U.S. bank regulators pinned their hopes on Wednesday on new powers to avert another round of bailouts should crisis strike the handful of mega-firms now even larger than those previously considered too big to fail.

A commission investigating the causes of the financial crisis was told that financial reform legislation, signed into law in July, gives regulators more options, imposing stricter rules on risk-taking and management at large institutions.

The approach going forward will have to be different, said Scott Alvarez, general counsel for the U.S. Federal Reserve's board of governors.
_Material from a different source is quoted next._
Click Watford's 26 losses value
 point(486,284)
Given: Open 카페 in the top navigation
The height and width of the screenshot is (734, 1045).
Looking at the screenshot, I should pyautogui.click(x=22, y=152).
More regulation on the front side to try to prevent the problem and more drastic solutions in the event someone gets into trouble.

The Financial Crisis Inquiry Commission is holding its seventh public hearing, a two-day session focused on what to do about too big to fail, firms that are so central to the financial system that their disorderly failure could trigger a global economic meltdown.

Some financial institutions have grown even larger since the crisis, having absorbed the assets of failed competitors.

The real question before us is: How did we end up with only two choices - either bail out the banks, or watch our world sink? said commission Chairman Phil Angelides.

The financial crisis, that began with failing U.S. home mortgages, led to the collapse, bailout or government-brokered sale of major financial firms including Bear Stearns, Lehman Brothers, Washington Mutual, Citigroup and Wachovia in 2008, touching off the worst global recession in decades.

Although the U.S. economy has been growing since mid-2009, lending remains constrained and unemployment high, consequences of the crisis that are likely to linger for years.

The bailouts were wildly unpopular, and many politicians that supported them are still dealing with the voter backlash as November congressional elections approach.

The regulatory reform, known as Dodd-Frank after the chairmen of the two committees that hammered out the provisions, was aimed at curbing excessive risk-taking by countering the perception that too-big-to-fail firms enjoy an implicit government guarantee.

Some critics of the legislation argue regulators will still be highly reluctant to let a big financial firm fail.

REPORT DUE IN DECEMBER

Wednesday's hearing looked at the September 2008 Lehman bankruptcy, where regulators say they lacked authority to intervene and could not find a buyer, and Wachovia's government-brokered sale that began later that month.

Former Lehman Chief Executive Dick Fuld will testify later on Wednesday that regulators did not grant Lehman Brothers the same assistance as its competitors, knocking out the possibility of an orderly unwinding of the firm that could have avoided aggravating the financial crisis.

Thursday's session features Fed Chairman Ben Bernanke and Federal Deposit Insurance Corp Chairman Sheila Bair.

The Fed gets greater powers to regulate systemically important financial institutions under the new law, while the FDIC is the agency that would liquidate a firm.

The 10-member, congressionally-appointed commission is due to issue its report on the causes of the crisis by December 15.

Lehman's collapse was preceded by the government takeover of housing finance giants Fannie Mae and Freddie Mac. It was followed days later by extraordinary government aid to American International Group as credit markets froze with fear.

Wachovia, burdened with souring mortgages, also found itself unable to raise capital and was bought by Wells Fargo, which beat out a Citigroup bid that would have required government assistance. The FDIC played a major role in that deal, with Bair reaching out to executives in after-hour phone calls.

September of 2008 will likely be remembered as an epochal period in the history of American finance, Thomas Baxter, general counsel for the New York Fed, wrote in prepared remarks. He is scheduled to testify later on Wednesday.

FED'S DEFENSE

Baxter defended the New York Fed's actions with respect to Lehman, saying it worked hard with the U.S. Treasury and other regulators to try to save it.

We did not succeed, but the effort made was serious and determined. We came very close, he said in written testimony.

In the end, Lehman was sentenced to bankruptcy when no buyer for the firm emerged from a series of high pressure meetings at the New York Fed on the weekend of September 14-15. No government assistance was offered.

Baxter hailed Dodd-Frank provisions aimed at forcing systemically important firms like Lehman to have more capital and liquidity, adding that this was precisely the type of medicine that Lehman needed.

But Harvey Miller, an attorney for Weil, Gotshal and Manges LLP, which represented Lehman in its final days, painted a different picture, saying that Fed and Treasury officials never explained their decision not to aid Lehman.

Miller said the government missed an opportunity to save billions of dollars in lost value when it opted against a government supported wind-down. This may have cost $40 billion to $50 billion up front, but it would have averted $700 billion in market losses in the first week after Lehman's bankruptcy.

The damages and harm precipitated by the Lehman bankruptcy could have been substantially reduced by innovative actions of the government. Instead, the government miscalculated and the financial system was pushed to the brink of collapse, he said, echoing statements by former Treasury Secretary Henry Paulson.

Fuld, who has testified multiple times in Washington since the firm's collapse, again said in his written testimony that the government could have acted sooner to defuse the crisis of confidence that led to the storied investment bank's downfall.